Either way, this record is likely among the last, and perhaps the very last, that Norm Burns recorded. As I recall the story (and it's been about 15 years, so maybe I'm not recalling it correctly), Norm was diagnosed with a terminal illness in 1974, very late in its progression, and died mere weeks later. This is consistent with the story told by record numbers on the website, where Norm was on virtually every release until, suddenly, he wasn't on any releases.

And he's only on the one side of this record, paired up with a singer (sic) who is otherwise undocumented among the Sterling discography.

The song itself, "Baby, You're So Fine" features a typically strong Norm Burns, with a haunted sounding backing track, featuring some nice bass playing and drums, soulful organ and '60's-ish backing vocalists.

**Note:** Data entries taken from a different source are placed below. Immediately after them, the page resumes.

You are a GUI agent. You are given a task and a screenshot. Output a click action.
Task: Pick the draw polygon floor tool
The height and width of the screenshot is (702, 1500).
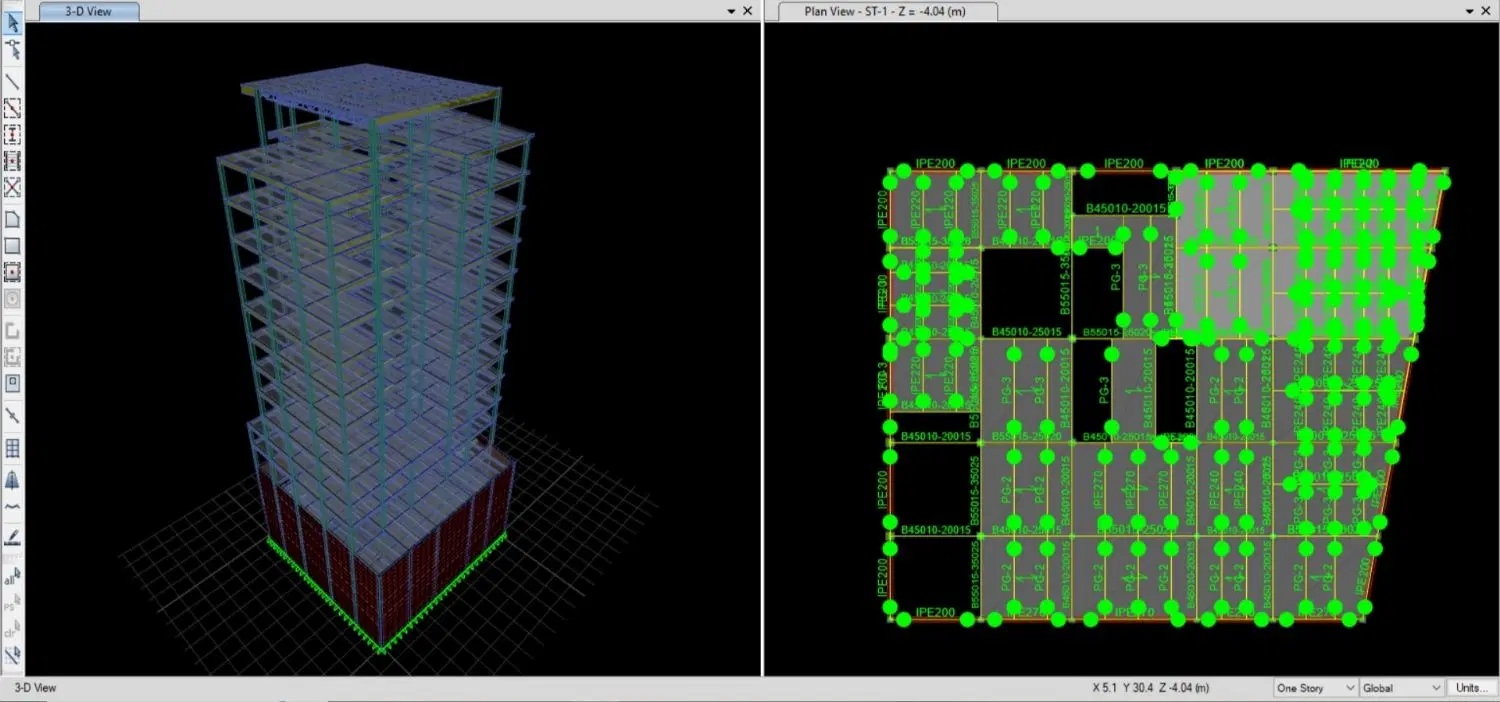point(12,219)
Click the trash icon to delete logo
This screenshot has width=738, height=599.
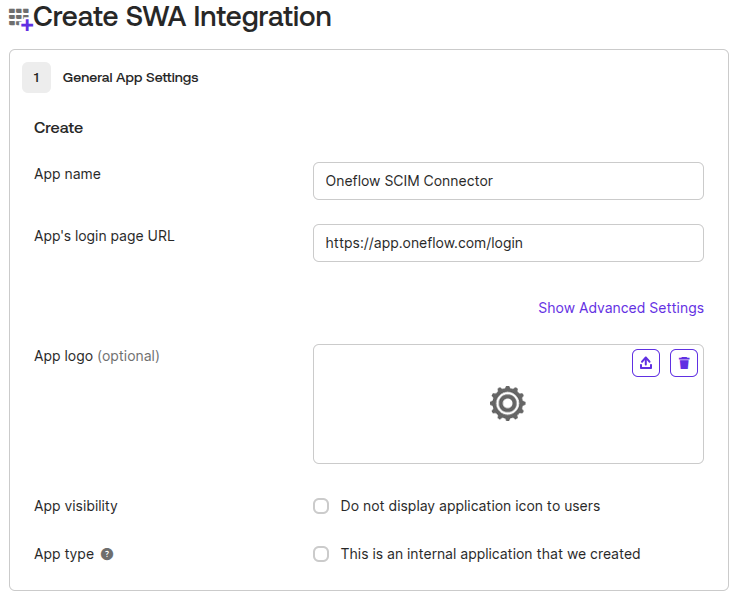(684, 363)
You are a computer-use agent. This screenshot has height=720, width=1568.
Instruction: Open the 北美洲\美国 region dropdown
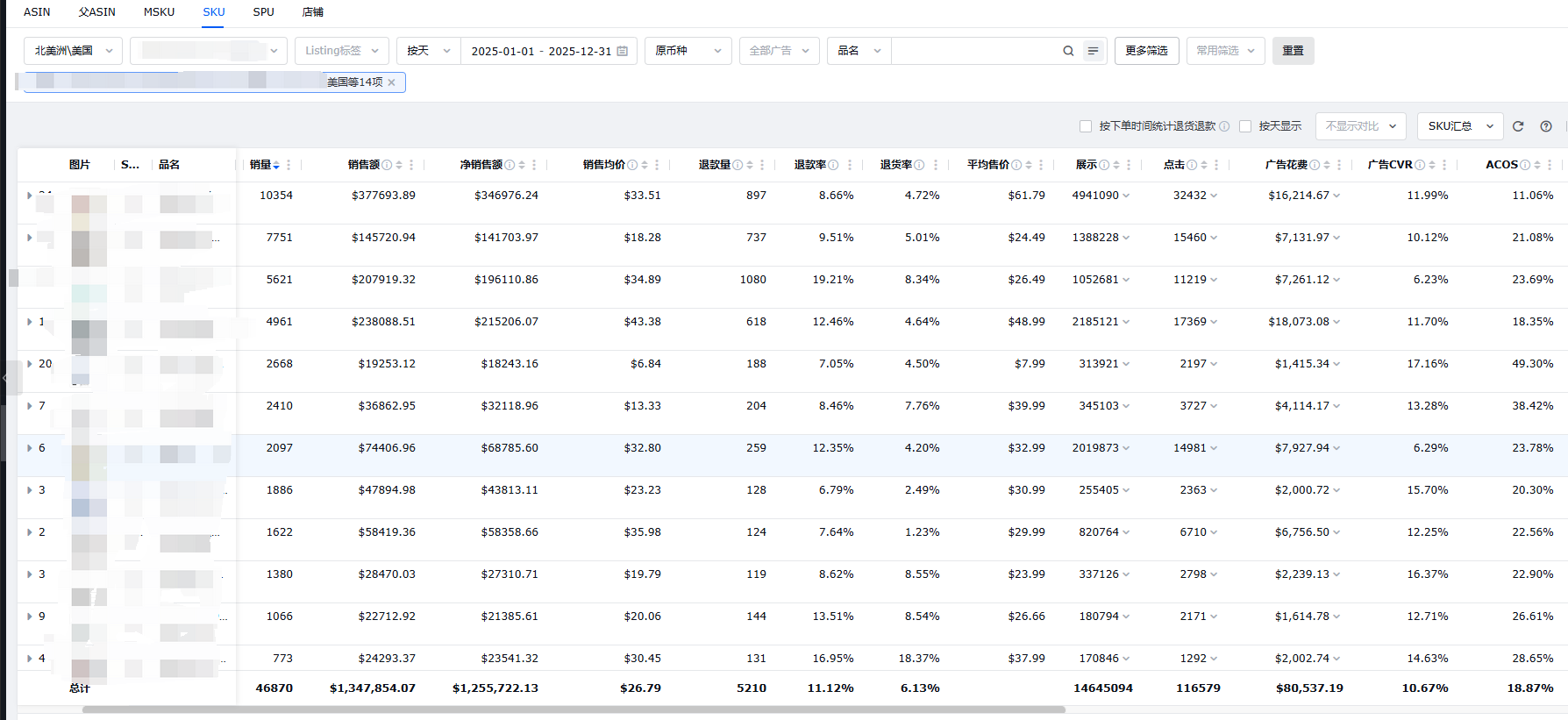coord(73,51)
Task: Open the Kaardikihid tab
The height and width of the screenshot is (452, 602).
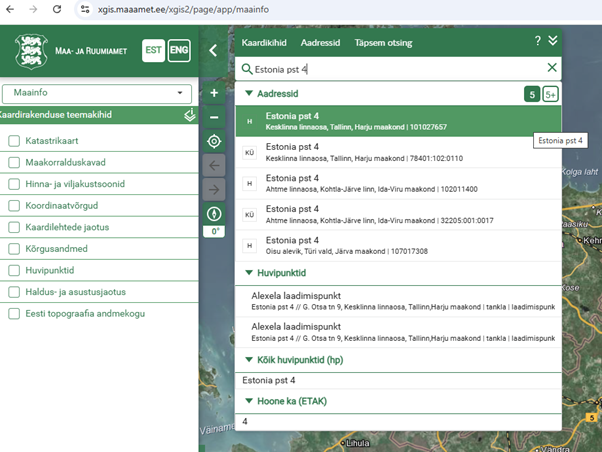Action: point(264,44)
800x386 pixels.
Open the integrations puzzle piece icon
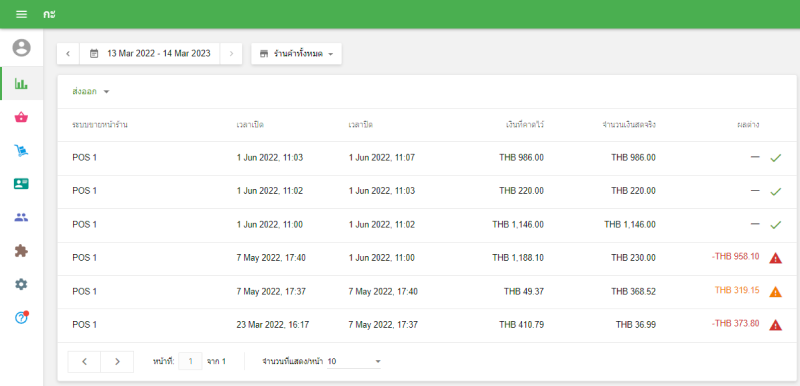[x=21, y=251]
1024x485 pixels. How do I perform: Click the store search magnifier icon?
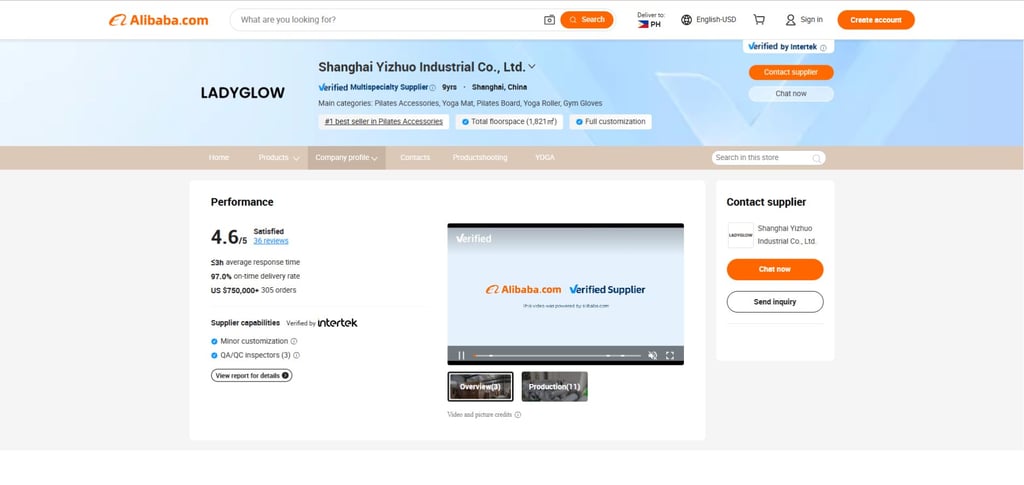(x=816, y=158)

The flip side of Norm's number, titled "Did I Tell You?" features Rick Wilson with the Five Stars. This is complete speculation, but given that there don't appear to be other Rick Wilson records out there on Sterling, is it possible that they just grabbed whoever was available for the other side of this record? I ask, because I can't imagine anyone thought this guy was a worthy singer - his wispy style and difficulty staying on pitch do not make me wish for a second listen. Then again, one could presume that they chose Norm's eventual replacement, the utterly unworthy Gary Roberts, over this guy, and that wouldn't have been a "sterling" choice, either.




Monday, July 07, 2014

Song-Poem Patriotism


Well, I'm a bit late for Independence Day, but better late than never. Not so much for the fourth of July, which is pretty much tied down by its own name to a particular date. But "better late than never" could have been the slogan for Halmark Records, whose material often sounded about 20-25 years out of date.

And today's feature does concern America, specifically, one song-poet's fears that the shrinking numbers of Eagles might portend the same dire fate for America and Americans. The song is simply titled "The Eagle", and before those eagle-eyed readers - those who salivate at the thought of new Bob Storm ridiculousness to enjoy - notice the billing of Bob Storm on both sides of this record label, be assured that the singer on the a-side sounds (at least to me) very little like ol' Bob, although there are a few moments where I think it's possible - perhaps he had an on-off on that over-the-top unctuousness that is absent here. (The b-side singer is quite clearly not Bob Storm.)

This side has the benefit, rare among Halmark sides, of being barely two minutes long.



Brevity is not among the charms of the nearly four minute long flip side, "The Man from Glory". I doubt that the singer here was known as "Bob" to anyone, as you'll hear. Here we have another person summarizing the New Testament Gospels for us, perhaps in case we were unfamiliar with the story. The turgid backing track and annoying histrionics of the singer make this one nearly unlistenable for me.




Monday, June 30, 2014

She Really Likes Those Green Mountains!


Here's an example of a song-poem, the specific likes of which I can't remember seeing before. Both sides are both sides written by the same lyricist - which is admittedly hardly a rarity - but both sides also have nearly identical song titles, but for one changed word. And of the two, the song that lyricist Dorothy Deane would presumably have preferred to have sung by a woman is the one sung by a man. I don't think these songs are particularly good - the second one I actually find extremely dreary - but I thought that the pairing of the songs themselves was interesting.

Bobbi Blake takes the lead first with "My Dear Green Mountain Home". The backing is pretty bland, as I find the majority of late '70's MSR records to be, but the lyrics are at least sweet, and Bobbi Blake provides a warm vocal.



Dick Kent takes over with "My Dear Green Mountain Sweetheart", which is just enough slwer than the flip side to become more and more tedious as it goes on - this is not helped out by the way that whoever wrote the music drags out the words of the chorus. And then there's "Oh, My, She's Just Swell".

By the way, the hum you may detect on both of these sides is right on the record. It starts off after the lead-in groove, and ends before the trail-off groove on each side. You can even here someone speak softly for a split second at the start of Dick Kent's side.